(Stored items)
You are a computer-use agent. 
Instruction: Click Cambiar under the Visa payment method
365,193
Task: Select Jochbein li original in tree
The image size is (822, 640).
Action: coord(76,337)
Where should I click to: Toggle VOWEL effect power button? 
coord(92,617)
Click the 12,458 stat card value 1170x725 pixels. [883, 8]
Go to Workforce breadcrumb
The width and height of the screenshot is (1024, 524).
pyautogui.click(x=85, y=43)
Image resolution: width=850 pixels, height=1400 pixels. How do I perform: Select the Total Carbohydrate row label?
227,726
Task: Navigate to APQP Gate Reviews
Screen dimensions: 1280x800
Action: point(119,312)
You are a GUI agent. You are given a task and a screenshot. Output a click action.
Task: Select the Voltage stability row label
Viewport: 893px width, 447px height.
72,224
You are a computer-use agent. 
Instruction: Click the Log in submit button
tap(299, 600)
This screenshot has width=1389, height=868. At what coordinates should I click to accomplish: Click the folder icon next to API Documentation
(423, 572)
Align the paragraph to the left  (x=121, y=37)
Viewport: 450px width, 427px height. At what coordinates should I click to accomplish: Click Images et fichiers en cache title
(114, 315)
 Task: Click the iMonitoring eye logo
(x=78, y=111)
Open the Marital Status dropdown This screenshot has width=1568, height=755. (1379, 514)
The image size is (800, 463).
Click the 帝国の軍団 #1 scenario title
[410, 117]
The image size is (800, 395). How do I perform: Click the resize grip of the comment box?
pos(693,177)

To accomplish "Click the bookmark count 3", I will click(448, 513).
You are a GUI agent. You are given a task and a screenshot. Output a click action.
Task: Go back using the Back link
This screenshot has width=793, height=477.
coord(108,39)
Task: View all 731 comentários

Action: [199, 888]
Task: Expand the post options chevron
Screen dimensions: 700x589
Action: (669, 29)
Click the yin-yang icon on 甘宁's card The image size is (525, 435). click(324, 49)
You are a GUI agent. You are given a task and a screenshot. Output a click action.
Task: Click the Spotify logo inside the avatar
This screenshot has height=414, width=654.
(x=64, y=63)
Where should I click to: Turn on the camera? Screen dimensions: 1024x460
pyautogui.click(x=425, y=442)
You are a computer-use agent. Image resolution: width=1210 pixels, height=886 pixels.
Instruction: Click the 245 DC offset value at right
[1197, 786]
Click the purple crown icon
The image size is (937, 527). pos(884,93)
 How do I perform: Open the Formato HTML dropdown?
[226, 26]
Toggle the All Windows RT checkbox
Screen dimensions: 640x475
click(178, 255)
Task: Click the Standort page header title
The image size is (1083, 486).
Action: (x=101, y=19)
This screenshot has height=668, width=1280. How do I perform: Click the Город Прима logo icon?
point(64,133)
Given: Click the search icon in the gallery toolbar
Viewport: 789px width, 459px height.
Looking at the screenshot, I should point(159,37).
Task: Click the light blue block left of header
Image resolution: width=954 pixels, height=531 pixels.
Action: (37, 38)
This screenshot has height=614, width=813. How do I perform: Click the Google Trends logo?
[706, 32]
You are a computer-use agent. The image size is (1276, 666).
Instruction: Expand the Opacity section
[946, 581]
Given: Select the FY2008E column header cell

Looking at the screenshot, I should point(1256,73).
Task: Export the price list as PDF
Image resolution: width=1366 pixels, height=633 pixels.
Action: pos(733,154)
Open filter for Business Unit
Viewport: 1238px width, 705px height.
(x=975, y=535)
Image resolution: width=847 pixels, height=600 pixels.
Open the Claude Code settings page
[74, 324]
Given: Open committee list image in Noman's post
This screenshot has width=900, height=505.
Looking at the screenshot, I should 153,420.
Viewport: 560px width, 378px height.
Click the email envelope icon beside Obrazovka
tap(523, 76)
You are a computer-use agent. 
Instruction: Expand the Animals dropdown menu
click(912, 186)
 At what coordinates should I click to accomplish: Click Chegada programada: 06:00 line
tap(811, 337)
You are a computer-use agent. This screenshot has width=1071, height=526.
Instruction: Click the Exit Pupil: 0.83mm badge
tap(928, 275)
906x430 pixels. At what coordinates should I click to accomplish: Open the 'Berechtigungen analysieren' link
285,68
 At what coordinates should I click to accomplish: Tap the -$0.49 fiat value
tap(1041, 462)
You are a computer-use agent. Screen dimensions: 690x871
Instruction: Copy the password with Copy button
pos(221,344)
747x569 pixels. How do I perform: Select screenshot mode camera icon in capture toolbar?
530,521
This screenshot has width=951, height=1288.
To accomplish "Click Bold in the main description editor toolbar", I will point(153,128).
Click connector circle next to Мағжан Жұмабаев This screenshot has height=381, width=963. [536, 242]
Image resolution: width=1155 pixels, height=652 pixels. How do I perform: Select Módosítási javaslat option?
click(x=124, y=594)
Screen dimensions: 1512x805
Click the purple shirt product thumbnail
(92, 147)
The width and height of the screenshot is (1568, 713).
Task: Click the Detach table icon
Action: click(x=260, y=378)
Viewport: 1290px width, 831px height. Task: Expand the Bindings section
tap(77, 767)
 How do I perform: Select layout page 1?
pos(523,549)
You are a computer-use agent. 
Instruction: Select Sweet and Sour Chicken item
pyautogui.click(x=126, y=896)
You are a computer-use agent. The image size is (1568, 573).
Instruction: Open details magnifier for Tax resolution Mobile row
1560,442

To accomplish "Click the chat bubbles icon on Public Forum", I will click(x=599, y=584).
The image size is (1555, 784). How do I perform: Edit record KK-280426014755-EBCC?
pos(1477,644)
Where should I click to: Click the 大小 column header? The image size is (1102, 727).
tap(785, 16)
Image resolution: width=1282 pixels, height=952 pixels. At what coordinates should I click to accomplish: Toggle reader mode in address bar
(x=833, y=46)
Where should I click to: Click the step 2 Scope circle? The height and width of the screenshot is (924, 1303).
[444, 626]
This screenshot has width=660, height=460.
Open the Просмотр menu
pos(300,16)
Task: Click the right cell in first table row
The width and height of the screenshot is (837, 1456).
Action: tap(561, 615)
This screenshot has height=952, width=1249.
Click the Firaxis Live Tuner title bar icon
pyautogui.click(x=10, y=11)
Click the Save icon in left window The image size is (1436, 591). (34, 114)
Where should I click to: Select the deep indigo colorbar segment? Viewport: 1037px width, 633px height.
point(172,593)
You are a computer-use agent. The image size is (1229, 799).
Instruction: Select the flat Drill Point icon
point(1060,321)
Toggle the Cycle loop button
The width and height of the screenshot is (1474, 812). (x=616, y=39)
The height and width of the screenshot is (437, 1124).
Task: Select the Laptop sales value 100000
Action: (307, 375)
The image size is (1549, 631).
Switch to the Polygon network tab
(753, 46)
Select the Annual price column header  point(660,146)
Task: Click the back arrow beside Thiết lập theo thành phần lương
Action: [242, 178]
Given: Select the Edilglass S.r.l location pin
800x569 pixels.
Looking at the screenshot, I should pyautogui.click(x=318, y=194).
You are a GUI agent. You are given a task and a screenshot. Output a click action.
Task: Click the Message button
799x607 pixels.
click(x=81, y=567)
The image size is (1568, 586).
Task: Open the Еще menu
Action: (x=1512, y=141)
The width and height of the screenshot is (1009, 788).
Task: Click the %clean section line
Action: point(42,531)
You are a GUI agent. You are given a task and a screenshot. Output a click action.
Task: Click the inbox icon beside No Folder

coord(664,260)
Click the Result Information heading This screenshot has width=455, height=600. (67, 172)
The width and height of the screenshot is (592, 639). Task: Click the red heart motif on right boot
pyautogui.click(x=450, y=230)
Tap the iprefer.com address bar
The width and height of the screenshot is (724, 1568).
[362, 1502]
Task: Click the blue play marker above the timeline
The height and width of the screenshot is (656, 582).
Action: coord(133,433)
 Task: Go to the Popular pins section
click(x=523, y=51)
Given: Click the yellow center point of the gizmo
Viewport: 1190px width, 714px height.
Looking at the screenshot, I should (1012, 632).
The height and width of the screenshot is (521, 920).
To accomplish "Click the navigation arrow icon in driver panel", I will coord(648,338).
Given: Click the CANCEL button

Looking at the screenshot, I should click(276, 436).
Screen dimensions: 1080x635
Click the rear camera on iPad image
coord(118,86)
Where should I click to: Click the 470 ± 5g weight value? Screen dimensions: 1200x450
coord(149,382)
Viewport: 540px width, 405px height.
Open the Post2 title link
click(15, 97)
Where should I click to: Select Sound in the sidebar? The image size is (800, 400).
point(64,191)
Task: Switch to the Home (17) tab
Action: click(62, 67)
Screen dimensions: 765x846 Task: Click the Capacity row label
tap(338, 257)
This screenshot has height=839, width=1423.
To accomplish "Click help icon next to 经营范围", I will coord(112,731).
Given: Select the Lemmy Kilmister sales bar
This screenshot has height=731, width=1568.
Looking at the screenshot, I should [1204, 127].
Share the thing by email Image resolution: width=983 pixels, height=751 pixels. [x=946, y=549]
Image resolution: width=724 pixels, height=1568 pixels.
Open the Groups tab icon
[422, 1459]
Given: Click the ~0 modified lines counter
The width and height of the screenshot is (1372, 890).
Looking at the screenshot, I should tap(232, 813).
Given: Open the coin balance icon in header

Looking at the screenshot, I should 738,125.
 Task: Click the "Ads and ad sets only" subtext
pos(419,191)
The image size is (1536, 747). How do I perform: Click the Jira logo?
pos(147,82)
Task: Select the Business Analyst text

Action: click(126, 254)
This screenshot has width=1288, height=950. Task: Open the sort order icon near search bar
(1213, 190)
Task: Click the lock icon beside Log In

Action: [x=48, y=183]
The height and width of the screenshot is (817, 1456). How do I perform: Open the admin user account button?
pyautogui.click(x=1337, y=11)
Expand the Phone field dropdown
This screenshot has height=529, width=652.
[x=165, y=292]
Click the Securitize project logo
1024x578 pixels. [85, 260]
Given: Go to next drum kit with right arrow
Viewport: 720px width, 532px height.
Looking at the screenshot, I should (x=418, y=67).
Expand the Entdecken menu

# ABOUT THIS EXERCISE
Give back precisely the lines above that start at the line containing "Task: Click the blue" and end at the line containing "This screenshot has height=839, width=1423.", inclusive. No other lines belong in the output.

# ANSWER SPACE
Task: Click the blue play marker above the timeline
The height and width of the screenshot is (656, 582).
Action: coord(133,433)
 Task: Go to the Popular pins section
click(x=523, y=51)
Given: Click the yellow center point of the gizmo
Viewport: 1190px width, 714px height.
Looking at the screenshot, I should (1012, 632).
The height and width of the screenshot is (521, 920).
To accomplish "Click the navigation arrow icon in driver panel", I will coord(648,338).
Given: Click the CANCEL button

Looking at the screenshot, I should click(276, 436).
Screen dimensions: 1080x635
Click the rear camera on iPad image
coord(118,86)
Where should I click to: Click the 470 ± 5g weight value? Screen dimensions: 1200x450
coord(149,382)
Viewport: 540px width, 405px height.
Open the Post2 title link
click(15, 97)
Where should I click to: Select Sound in the sidebar? The image size is (800, 400).
point(64,191)
Task: Switch to the Home (17) tab
Action: click(62, 67)
Screen dimensions: 765x846 Task: Click the Capacity row label
tap(338, 257)
This screenshot has height=839, width=1423.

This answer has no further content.